A rookie mistake
Consider the following function checkEverySecondWithTimeout()
:
/**
* Calls <code>checkMethod</code> every 1 second.
* Returns when the check passes or the <code>checkTimeOut</code>
* elapses, whichever is earlier.
* <p/>
* e.g, <code>checkEverySecondWithTimeout(() -> false, 5)</code> will return false after 5 seconds.
*
* @param checkMethod A no-arg function that returns true to indicate pass; false otherwise
* @param checkTimeOut Maximum number of seconds for which to execute the checks
* @return true if the check passes, false if the timeout elapses
* @throws InterruptedException
*/
public static boolean checkEverySecondWithTimeout(BooleanSupplier checkMethod, int checkTimeOut) throws InterruptedException {
for (int i = 0; i < checkTimeOut; i++) {
if (checkMethod.getAsBoolean()) {
return true;
}
TimeUnit.SECONDS.sleep(1);
}
return false;
}
Can you spot the error in this function?
It makes the rookie mistake of assuming that sleep()

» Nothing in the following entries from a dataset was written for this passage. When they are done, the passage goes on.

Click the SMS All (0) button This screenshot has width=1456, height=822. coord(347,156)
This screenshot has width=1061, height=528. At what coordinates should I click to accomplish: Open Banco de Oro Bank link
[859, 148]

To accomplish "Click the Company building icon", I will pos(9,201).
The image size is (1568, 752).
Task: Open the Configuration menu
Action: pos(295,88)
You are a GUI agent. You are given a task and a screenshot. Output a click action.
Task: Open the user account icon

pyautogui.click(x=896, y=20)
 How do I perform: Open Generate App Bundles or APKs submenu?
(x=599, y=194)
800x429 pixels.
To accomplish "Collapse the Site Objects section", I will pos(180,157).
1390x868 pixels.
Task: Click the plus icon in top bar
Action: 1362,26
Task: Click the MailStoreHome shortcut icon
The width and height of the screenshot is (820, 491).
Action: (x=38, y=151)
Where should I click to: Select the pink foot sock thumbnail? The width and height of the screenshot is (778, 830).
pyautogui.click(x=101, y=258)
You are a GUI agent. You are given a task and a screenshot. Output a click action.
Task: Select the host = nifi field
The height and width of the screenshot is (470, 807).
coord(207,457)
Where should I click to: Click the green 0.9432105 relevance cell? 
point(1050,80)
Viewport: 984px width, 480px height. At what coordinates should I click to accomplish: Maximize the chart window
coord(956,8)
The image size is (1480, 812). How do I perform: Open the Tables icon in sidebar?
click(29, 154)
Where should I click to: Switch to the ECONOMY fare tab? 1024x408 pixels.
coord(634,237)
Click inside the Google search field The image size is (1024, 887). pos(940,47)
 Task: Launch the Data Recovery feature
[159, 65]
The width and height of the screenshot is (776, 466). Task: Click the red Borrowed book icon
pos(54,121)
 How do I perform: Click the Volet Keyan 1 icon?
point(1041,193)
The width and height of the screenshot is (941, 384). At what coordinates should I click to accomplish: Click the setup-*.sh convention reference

is reliable. The call TimeUnit.SECONDS.sleep(1)
will certainly put the thread to sleep for a second, that much we can rely upon. The problem is that the sleep can extend to beyond one second; perhaps 2 seconds on an autumn day and perhaps 5 seconds on a full moon night.
Essentially, there are no guarantees that the duration of sleep will be exact or even within a tolerance. This makes the checkTimeOut
a lower bound at best and a long lasting siesta at worst.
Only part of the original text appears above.